Written problem:
Present every line of the material from the line containing "Task: Open thumbnail" through the end of the material as a numbered list, leaving out blank lines and omitting the pictures.
· · ·
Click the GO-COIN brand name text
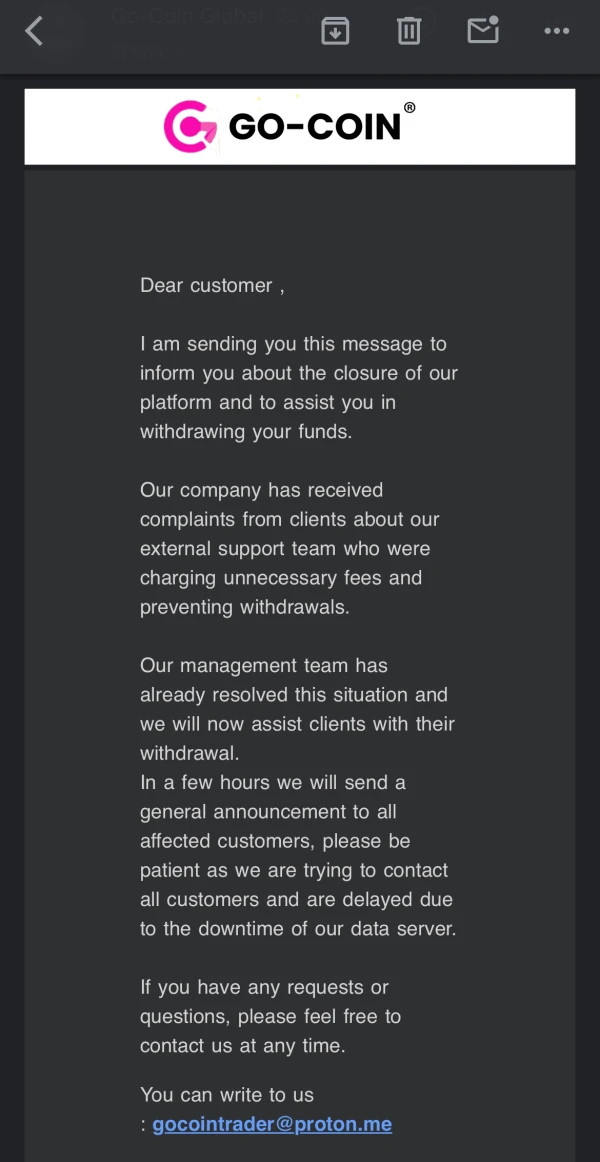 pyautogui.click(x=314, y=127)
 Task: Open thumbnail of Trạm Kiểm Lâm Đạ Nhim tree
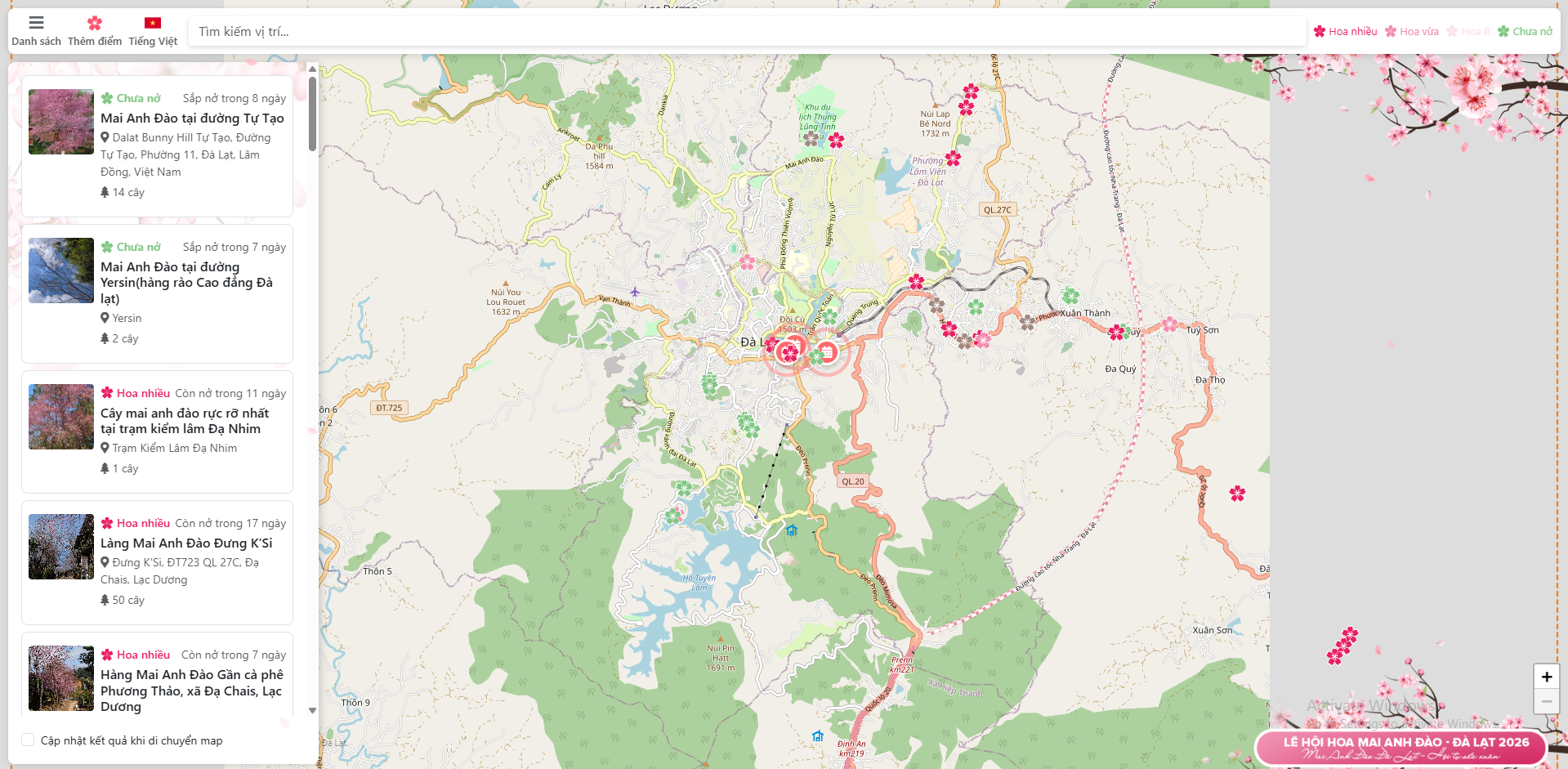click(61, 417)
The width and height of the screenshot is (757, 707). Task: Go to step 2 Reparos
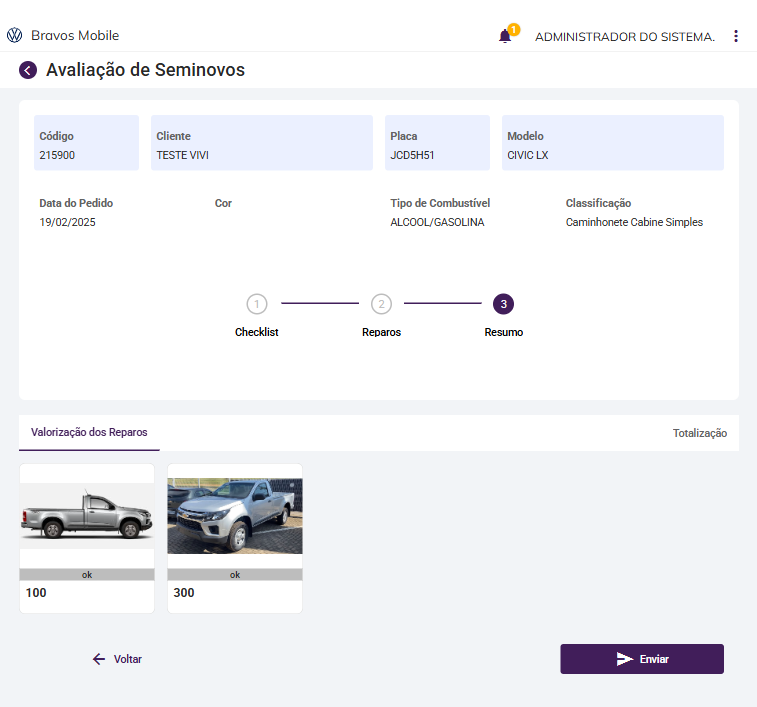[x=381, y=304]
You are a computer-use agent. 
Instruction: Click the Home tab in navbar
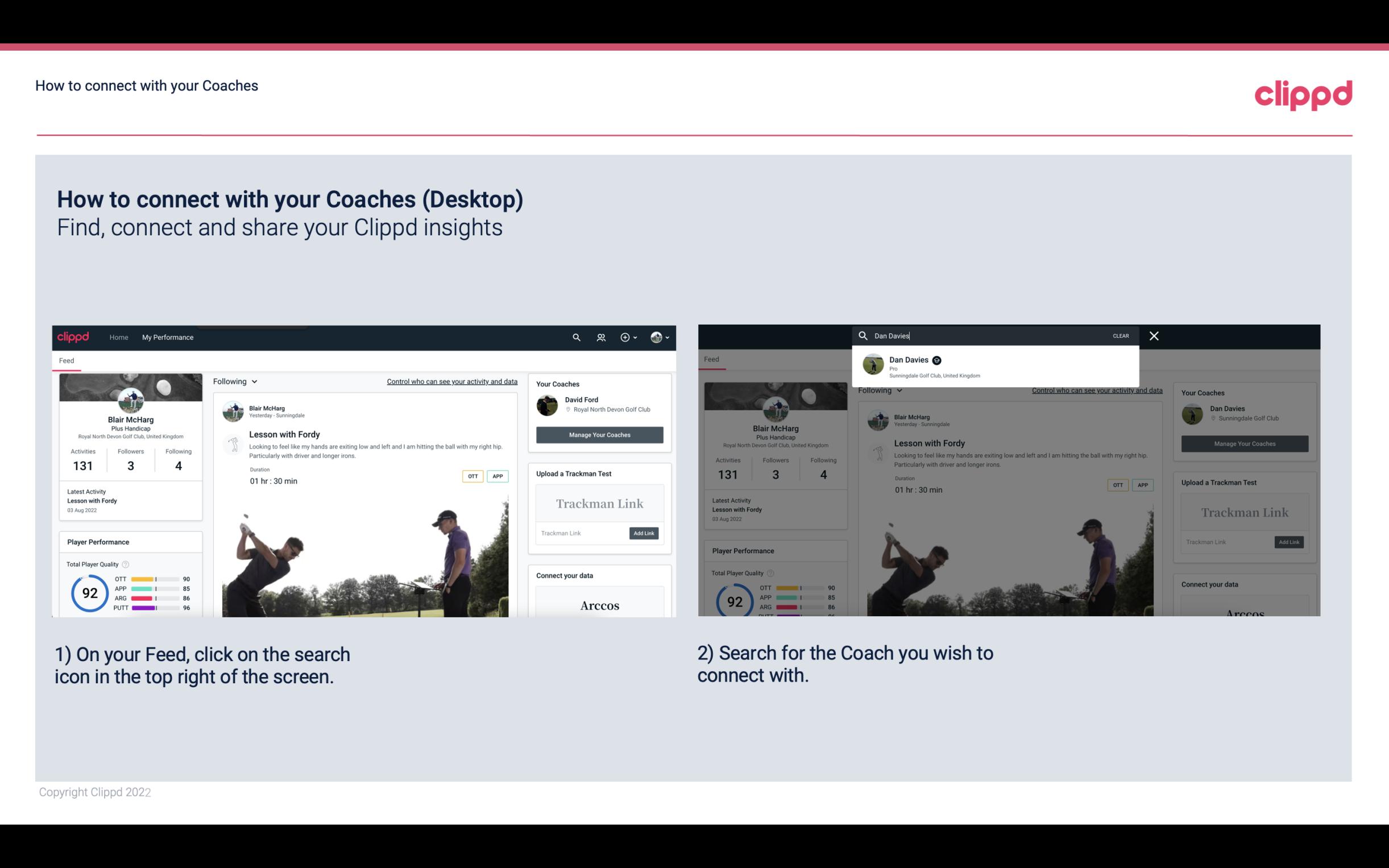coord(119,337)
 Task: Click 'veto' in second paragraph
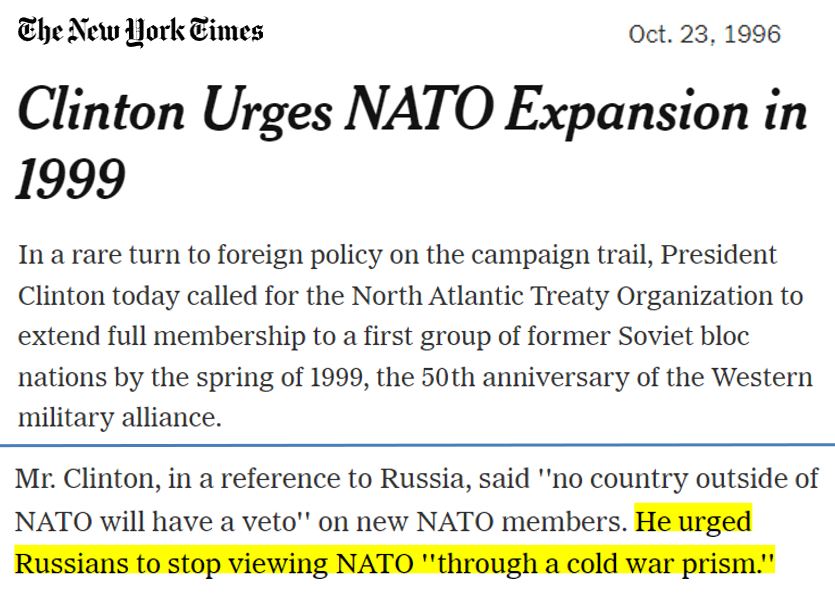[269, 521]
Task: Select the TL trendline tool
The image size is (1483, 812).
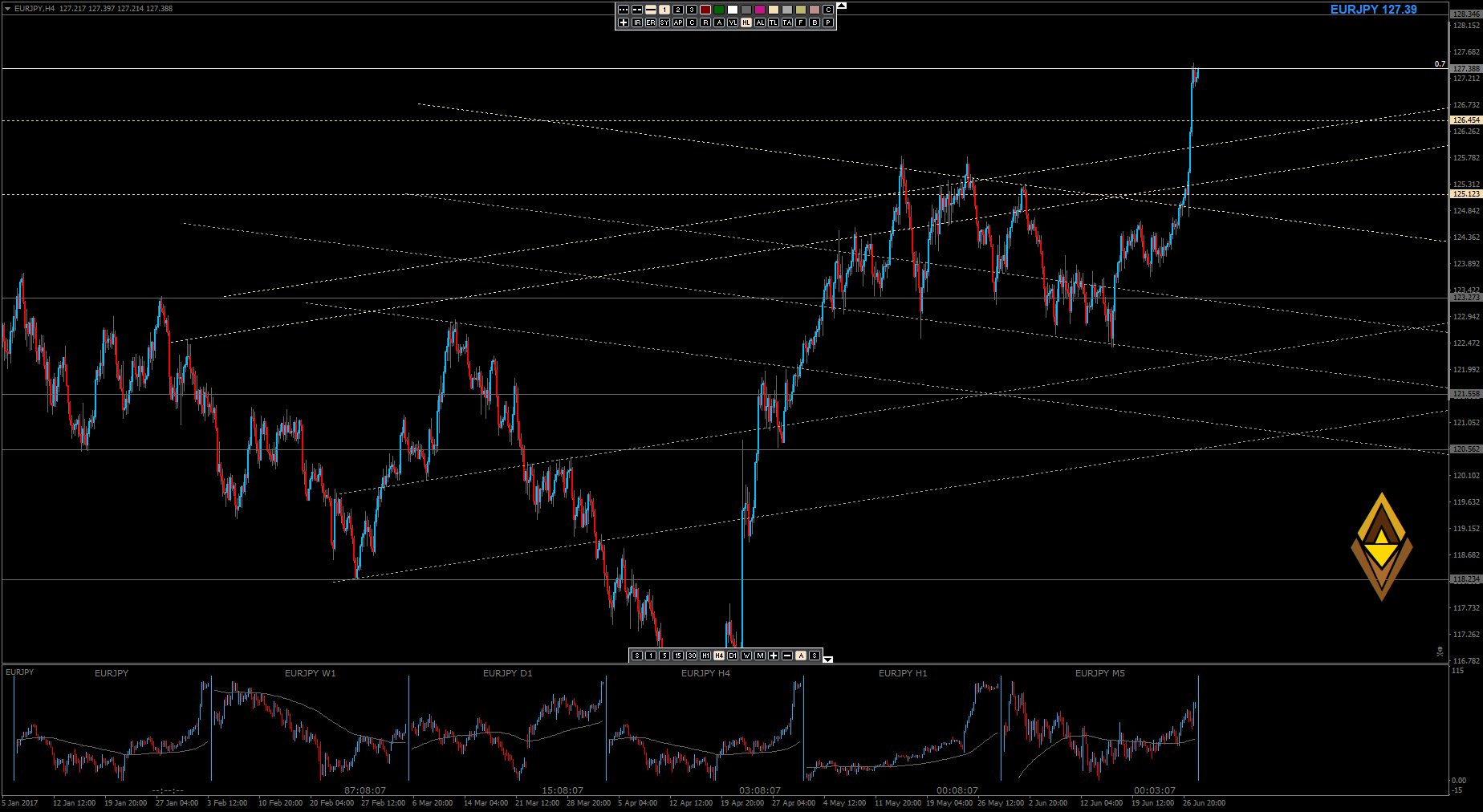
· · ·
Solution for this exercise:
1.  Task: Open thumbnail of Trạm Kiểm Lâm Đạ Nhim tree
2. click(61, 417)
3. The width and height of the screenshot is (757, 707). Task: Go to step 2 Reparos
4. [x=381, y=304]
5. You are a computer-use agent. 
6. Instruction: Click the Home tab in navbar
7. coord(119,337)
8.  Task: Click 'veto' in second paragraph
9. [269, 521]
10. Task: Select the TL trendline tool
11. The image size is (1483, 812).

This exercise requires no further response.